## Extract provided
## start

Mr. Fallon has been highly decorated for his government service. His awards include the Armed Service Civilian Service Medal, the Army Distinguished Civilian Service Medal, the U.S. Secret Service Director’s Honor Award, the Department of Defense Special Award for Counterintelligence, the Navy Superior Civilian Service Medal, the DOD Award for Most Outstanding Anti-Terrorism Action/Innovation, the NCIS Special Operations Commendation, and the Fraternal Order of Police Award of Merit.

Prior to joining TSG, Mr. Fallon’s served as the Assistant Director for Training of the Federal Law Enforcement Training Center (FLETC), the largest law enforcement training establishment in the United States. FLETC provides training to state, local, and international police and graduates more than 50,000 students annually. Before that posting, Mr. Fallon spent 27 years as a Naval Criminal Investigative Service (NCIS) Special Agent. Following the attacks of 9/11, Mr. Fallon was detailed to U.S. Central Command (CENTCOM), and assisted in the Development of the Counterintelligence Support Plan for Operation Enduring Freedom. Mr. Fallon was also detailed to serve as the Special Agent in Charge and Deputy Commander of the Department of Defense Criminal Investigation Task Force (CITF), with the responsibility for investigating the al-Qaeda network for possible prosecution.Mr. Fallon’s assignments with NCIS included as the Director of the NCIS Academy, Deputy Assistant for Training, Deputy Assistant Director for Counterterrorism, Deputy Commander and Special Agent in Charge of CITF, Chief of Counterintelligence Operations – Europe, Africa, Middle East Division, Assistant Special in Charge of NCIS Europe Field Office. Mr. Fallon led the modernization and centralization of training within NCIS.

Steven Kleinman is a Senior Advisor and Strategist of the National Security Programs for the Soufan Group. He is a career intelligence officer with more than 26 years of operational and leadership experience in assignments worldwide. He is a recognized subject matter expert in the full spectrum of human intelligence operations, intelligence support to special operations, and special survival/resistance to interrogation training. Mr. Kleinman is a highly decorated veteran of three major military campaigns — Operations Just Cause, Desert Storm, and Iraqi Freedom — during which he served as an interrogator, the chief of a joint and combined interrogation team, and as a senior advisor on interrogation operations to a special operations task force. He has been recognized as one of the most prolific interrogators during the first Gulf War.

## end

## Data excerpt
## start

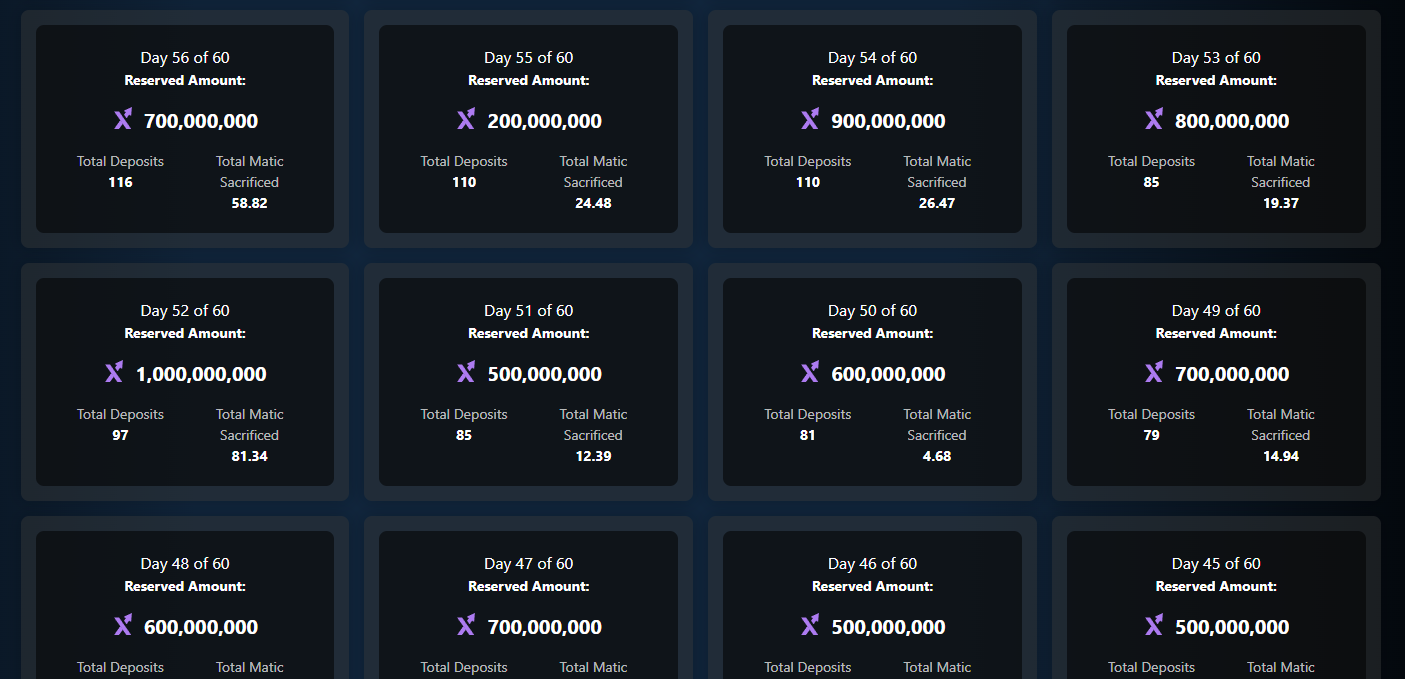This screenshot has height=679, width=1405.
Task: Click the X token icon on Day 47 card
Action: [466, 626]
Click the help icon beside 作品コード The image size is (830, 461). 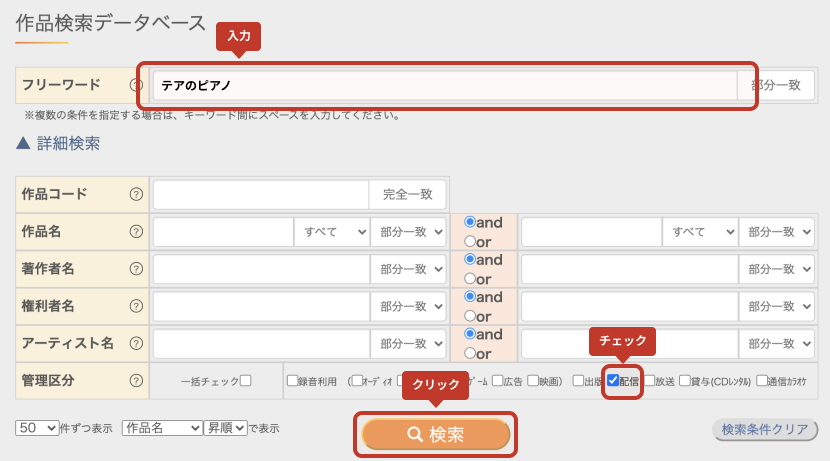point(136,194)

## end

## Task brief
Copy the biographies of Mr. Fallon and Steven Kleinman above word for word, in full.

## The response
Mr. Fallon has been highly decorated for his government service. His awards include the Armed Service Civilian Service Medal, the Army Distinguished Civilian Service Medal, the U.S. Secret Service Director’s Honor Award, the Department of Defense Special Award for Counterintelligence, the Navy Superior Civilian Service Medal, the DOD Award for Most Outstanding Anti-Terrorism Action/Innovation, the NCIS Special Operations Commendation, and the Fraternal Order of Police Award of Merit.

Prior to joining TSG, Mr. Fallon’s served as the Assistant Director for Training of the Federal Law Enforcement Training Center (FLETC), the largest law enforcement training establishment in the United States. FLETC provides training to state, local, and international police and graduates more than 50,000 students annually. Before that posting, Mr. Fallon spent 27 years as a Naval Criminal Investigative Service (NCIS) Special Agent. Following the attacks of 9/11, Mr. Fallon was detailed to U.S. Central Command (CENTCOM), and assisted in the Development of the Counterintelligence Support Plan for Operation Enduring Freedom. Mr. Fallon was also detailed to serve as the Special Agent in Charge and Deputy Commander of the Department of Defense Criminal Investigation Task Force (CITF), with the responsibility for investigating the al-Qaeda network for possible prosecution.Mr. Fallon’s assignments with NCIS included as the Director of the NCIS Academy, Deputy Assistant for Training, Deputy Assistant Director for Counterterrorism, Deputy Commander and Special Agent in Charge of CITF, Chief of Counterintelligence Operations – Europe, Africa, Middle East Division, Assistant Special in Charge of NCIS Europe Field Office. Mr. Fallon led the modernization and centralization of training within NCIS.

Steven Kleinman is a Senior Advisor and Strategist of the National Security Programs for the Soufan Group. He is a career intelligence officer with more than 26 years of operational and leadership experience in assignments worldwide. He is a recognized subject matter expert in the full spectrum of human intelligence operations, intelligence support to special operations, and special survival/resistance to interrogation training. Mr. Kleinman is a highly decorated veteran of three major military campaigns — Operations Just Cause, Desert Storm, and Iraqi Freedom — during which he served as an interrogator, the chief of a joint and combined interrogation team, and as a senior advisor on interrogation operations to a special operations task force. He has been recognized as one of the most prolific interrogators during the first Gulf War.